(ЗАДАНИЕ 1):
Проверьте, согласуются ли утверждения (a), (b) и (c) с фрагментом о карнавале и смеховой культуре. Для каждого укажите «да» или «нет» и приведите решающие слова фрагмента дословной цитатой.

(a) В Западной Европе карнавалы зафиксированы источниками в XIII в.
(b) Карнавальному смеху присущ нравственный урок.
(c) По мнению С. Шмидта, референцию следует рассматривать на словесном уровне.

Карнавал как всеобщее празднество появляется в городах в позднее средневековье. Так, в Западной Европе карнавалы зафиксированы источниками в XIII в., а более широкое распространение получают с XIV – XV вв. [Гуревич 1984: 268]. С развитием городов формировался новый образ жизни, возникла городская культура, которая совмещала в себе церковную и народную культуры. Существование человека в средневековье было коллективным, общество чувствовало себя целостным и неделимым. Тем более, единой массой чувствовала себя людская толпа на площади, в условиях карнавала [Кравченко 2004: 87 – 89].
Как городской феномен карнавал всенароден и универсален, поскольку в нем принимают участие многочисленные горожане различных сословий и он охватывает все стороны жизни, преломляя их сквозь призму смеховой культуры. Карнавал дарил средневековому человеку чувство свободы, освобождал от забот, снимал все официальные ограничения и запреты. В карнавале отражается стремление горожан к сытости, плодородию, здоровью и изобилию, в нем находит выражение земное торжество жизни в противовес христианским убеждениям о райской загробной жизни. Народный смех сбрасывал серьезность, избавлял от страха, освобождал чувственную природу человека [Там же: 90 – 93]. Праздничный разгул и смех были проявлением протеста против угнетающего и аскетичного характера социального устройства средневековья [Пропп 1999: 138].
Всеобщность, являющаяся отличительной чертой смеховой культуры средневековой эпохи, постепенно исчезает с течением времени. С формированием классового общества происходит изменение в сознании человека. На место духа всеобщности приходит классовое разделение [Кравченко 2004: 94]. Вследствие этого меняются некоторые аспекты смеховой культуры. Такой смех, в отличие от карнавального, которому не присущ нравственный урок, связан с моралью, осмеивает через призму нравственных норм и оценок с целью осудить, исправить или искоренить [Там же: 95].
Комизм шванка в когнитивно-дискурсивном аспекте
С. Шмидт определяет акт референции как действие, которое совершается в рамках коммуникативного акта посредством языковых выражений. По утверждению исследователя, референция должна рассматриваться на текстовом, а не на словесном уровне [Schmidt 1973: 87].
К. Браунмюллер, исследуя явление референции, подчеркивает важность однозначности восприятия референта, которая оказывает решающее значение для успешного акта коммуникации [Braunmller 1977: 56].

Строки данных указания
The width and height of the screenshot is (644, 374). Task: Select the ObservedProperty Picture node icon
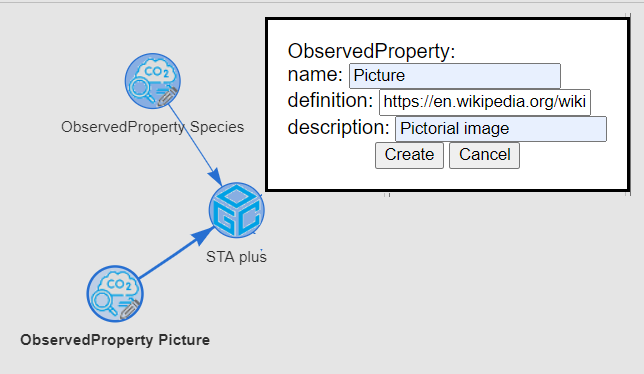pyautogui.click(x=115, y=294)
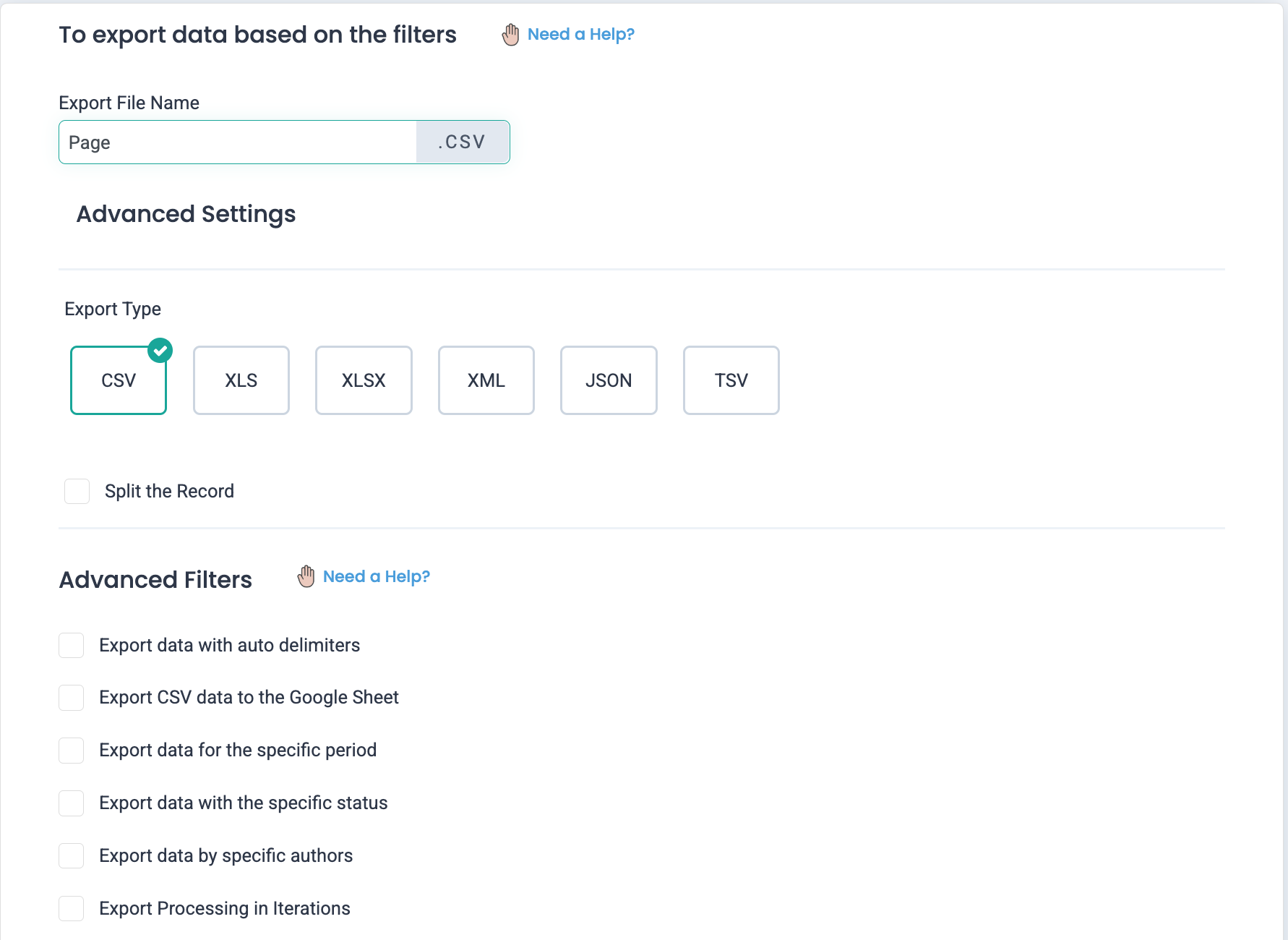Choose XLSX export type
Screen dimensions: 1288x940
(x=364, y=380)
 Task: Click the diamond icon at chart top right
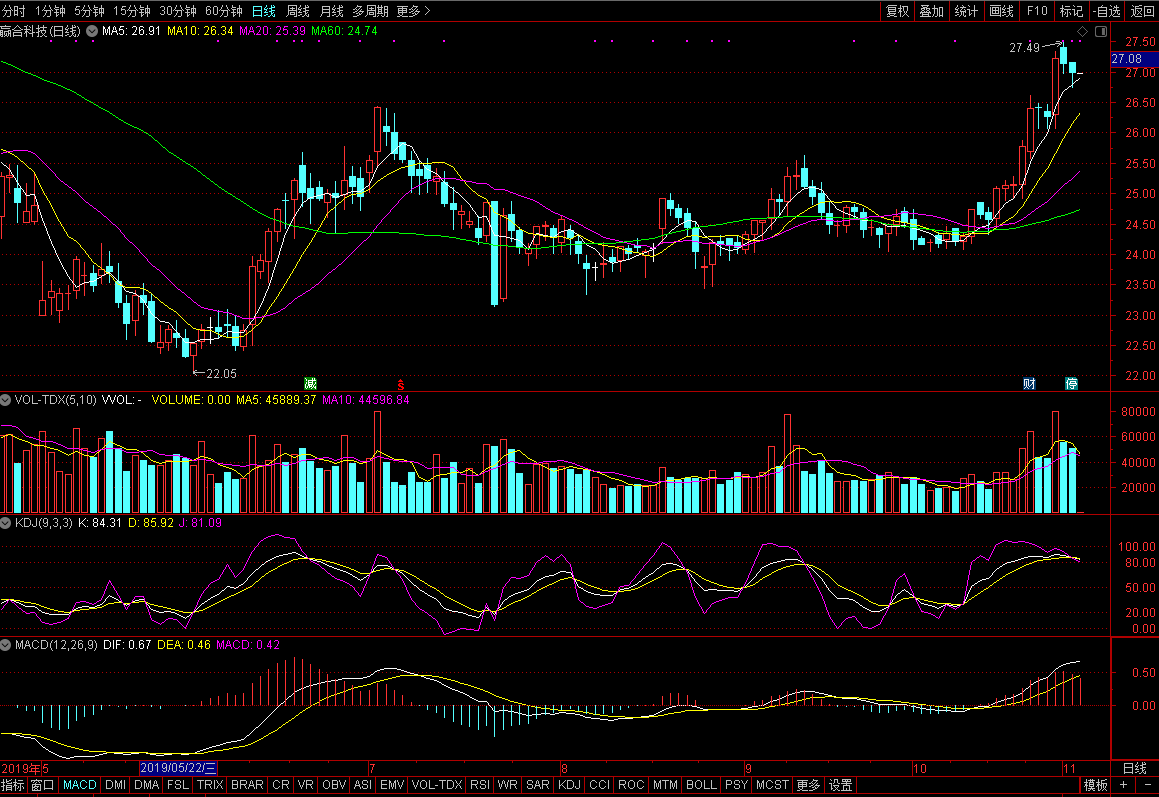pos(1082,32)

(ЗАДАНИЕ 2): Отфильтруйте записи и выпишите каждую строку, содержащую слово «Task».

(РАЗБОР ОТВЕТА 1):
(a) Да: «в Западной Европе карнавалы зафиксированы источниками в XIII в.»
(b) Нет: «в отличие от карнавального, которому не присущ нравственный урок»
(c) Нет: «референция должна рассматриваться на текстовом, а не на словесном уровне»

(РАЗБОР ОТВЕТА 2):
The width and height of the screenshot is (644, 374). Task: Select the ObservedProperty Picture node icon
 Task: Click the diamond icon at chart top right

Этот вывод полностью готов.